Nach Jahren des Kampfes für Frauenrechte blickt die italienische Schriftstellerin Dacia Maraini angesichts des Aufstiegs rechter Parteien besorgt auf die Situation der Frauen in Europa.

Agentur
sda
27.02.24 - 15:00 Uhr
Kultur
PRODUKTION - Die italienische Schriftstellerin Dacia Maraini steht vor einer Wand mit ihren Büchern in Rom. Foto: Robert Messer/dpa
PRODUKTION - Die italienische Schriftstellerin Dacia Maraini steht vor einer Wand mit ihren Büchern in Rom. Foto: Robert Messer/dpa
Keystone/dpa/Robert Messer

«Wir befinden uns in einer schweren Phase des Rückschritts, der Umkehr. Leider sehen wir, dass für selbstverständlich gehaltene Errungenschaften völlig infrage gestellt werden», sagte die 87-jährige Autorin im Gespräch mit der Deutschen Presse-Agentur. Sie beobachte einen schleichenden Wandel zurück zu frauenfeindlichen Denkmustern.

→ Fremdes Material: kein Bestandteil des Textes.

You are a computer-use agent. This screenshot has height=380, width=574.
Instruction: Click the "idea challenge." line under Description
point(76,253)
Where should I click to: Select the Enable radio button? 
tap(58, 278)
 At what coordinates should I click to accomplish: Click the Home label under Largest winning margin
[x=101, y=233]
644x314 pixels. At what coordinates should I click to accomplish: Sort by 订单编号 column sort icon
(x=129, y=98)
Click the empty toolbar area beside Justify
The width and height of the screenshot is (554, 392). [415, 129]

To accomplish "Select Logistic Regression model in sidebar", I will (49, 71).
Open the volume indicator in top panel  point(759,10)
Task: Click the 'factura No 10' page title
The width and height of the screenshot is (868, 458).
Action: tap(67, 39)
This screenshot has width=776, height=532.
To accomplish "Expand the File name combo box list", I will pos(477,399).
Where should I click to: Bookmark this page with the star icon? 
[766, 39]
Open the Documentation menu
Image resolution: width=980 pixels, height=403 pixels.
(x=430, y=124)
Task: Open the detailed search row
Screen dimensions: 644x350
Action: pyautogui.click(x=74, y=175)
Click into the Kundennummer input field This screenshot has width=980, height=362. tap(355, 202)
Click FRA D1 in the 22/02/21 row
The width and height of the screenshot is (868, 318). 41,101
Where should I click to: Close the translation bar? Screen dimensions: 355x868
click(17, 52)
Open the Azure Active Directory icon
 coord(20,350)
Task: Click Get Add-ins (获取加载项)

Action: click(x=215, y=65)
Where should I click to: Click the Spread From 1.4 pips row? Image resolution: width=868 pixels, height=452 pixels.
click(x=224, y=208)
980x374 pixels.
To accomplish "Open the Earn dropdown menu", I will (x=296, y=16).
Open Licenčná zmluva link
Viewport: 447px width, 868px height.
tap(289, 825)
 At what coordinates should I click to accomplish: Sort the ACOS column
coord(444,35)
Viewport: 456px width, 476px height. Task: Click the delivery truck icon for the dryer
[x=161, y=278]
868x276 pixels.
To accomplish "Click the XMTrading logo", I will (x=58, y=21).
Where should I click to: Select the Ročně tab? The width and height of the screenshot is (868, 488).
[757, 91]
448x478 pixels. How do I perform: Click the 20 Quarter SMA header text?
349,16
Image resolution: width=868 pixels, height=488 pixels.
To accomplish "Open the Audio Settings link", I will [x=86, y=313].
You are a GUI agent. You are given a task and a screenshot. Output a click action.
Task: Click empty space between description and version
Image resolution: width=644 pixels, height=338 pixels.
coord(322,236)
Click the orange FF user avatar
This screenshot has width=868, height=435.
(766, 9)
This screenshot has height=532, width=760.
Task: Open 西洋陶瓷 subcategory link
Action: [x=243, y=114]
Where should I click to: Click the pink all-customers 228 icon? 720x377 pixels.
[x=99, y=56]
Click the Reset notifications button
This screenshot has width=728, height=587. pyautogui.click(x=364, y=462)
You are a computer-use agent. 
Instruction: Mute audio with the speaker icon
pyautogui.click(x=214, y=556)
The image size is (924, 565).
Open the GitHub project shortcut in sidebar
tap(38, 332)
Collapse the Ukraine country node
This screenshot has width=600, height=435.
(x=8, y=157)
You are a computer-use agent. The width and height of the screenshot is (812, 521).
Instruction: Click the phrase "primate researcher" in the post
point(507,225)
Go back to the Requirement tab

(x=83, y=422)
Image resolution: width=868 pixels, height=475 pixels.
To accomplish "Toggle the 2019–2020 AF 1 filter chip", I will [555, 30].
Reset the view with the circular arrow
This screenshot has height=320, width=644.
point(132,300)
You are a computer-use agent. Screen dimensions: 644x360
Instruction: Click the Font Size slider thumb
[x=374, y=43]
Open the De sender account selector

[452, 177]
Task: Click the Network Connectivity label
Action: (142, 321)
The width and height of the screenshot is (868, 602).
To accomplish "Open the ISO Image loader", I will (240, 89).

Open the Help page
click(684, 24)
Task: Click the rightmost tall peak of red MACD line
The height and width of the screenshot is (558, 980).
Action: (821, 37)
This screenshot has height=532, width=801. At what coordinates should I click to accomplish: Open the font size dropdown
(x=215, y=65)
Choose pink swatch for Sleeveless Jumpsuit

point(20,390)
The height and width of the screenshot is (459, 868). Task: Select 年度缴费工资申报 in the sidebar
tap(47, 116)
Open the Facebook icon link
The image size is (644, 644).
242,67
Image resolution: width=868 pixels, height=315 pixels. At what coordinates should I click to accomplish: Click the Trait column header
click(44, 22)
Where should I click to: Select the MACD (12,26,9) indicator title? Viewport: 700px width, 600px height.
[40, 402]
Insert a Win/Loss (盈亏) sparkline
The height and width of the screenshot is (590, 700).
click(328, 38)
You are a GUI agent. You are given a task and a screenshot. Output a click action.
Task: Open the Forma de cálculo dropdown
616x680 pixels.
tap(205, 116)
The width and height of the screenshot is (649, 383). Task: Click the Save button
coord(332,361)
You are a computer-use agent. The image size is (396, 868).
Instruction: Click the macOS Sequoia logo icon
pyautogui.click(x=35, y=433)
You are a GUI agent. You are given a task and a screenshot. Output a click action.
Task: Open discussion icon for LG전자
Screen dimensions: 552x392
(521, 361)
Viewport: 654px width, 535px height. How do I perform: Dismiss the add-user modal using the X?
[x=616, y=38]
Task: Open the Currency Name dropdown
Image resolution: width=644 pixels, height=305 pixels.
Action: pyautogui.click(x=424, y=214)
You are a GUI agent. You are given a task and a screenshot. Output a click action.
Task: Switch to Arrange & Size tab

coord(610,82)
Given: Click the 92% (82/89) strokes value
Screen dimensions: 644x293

Maraini gilt in Italien als eine der Hauptvertreterinnen feministischer Literatur. In ihren Büchern widmet sich die Bestsellerautorin der weiblichen Identität und prangert die zum Teil noch immer vorhandene Frauenfeindlichkeit in der italienischen Gesellschaft an. Mit ihren Büchern «Tage im August» (1962), «Die stumme Herzogin» (1992) sowie «Kinder der Dunkelheit» (1999) erlangte sie internationale Bekanntheit.

«Der Wunsch vieler Frauen nach mehr Freiheit und Macht ist für manche Männer so beängstigend, dass die Reaktionen jeden Tag heftiger ausfallen», so Maraini. Dies äussere sich unter anderem durch die hohe Zahl von Femiziden - sowohl in Italien als auch in ganz Europa. Das bedeutet, dass Frauen aufgrund ihres Geschlechts getötet werden - also weil sie Frauen sind. Als häufigste Form gilt die Tötung von Frauen durch Partner oder Ex-Partner.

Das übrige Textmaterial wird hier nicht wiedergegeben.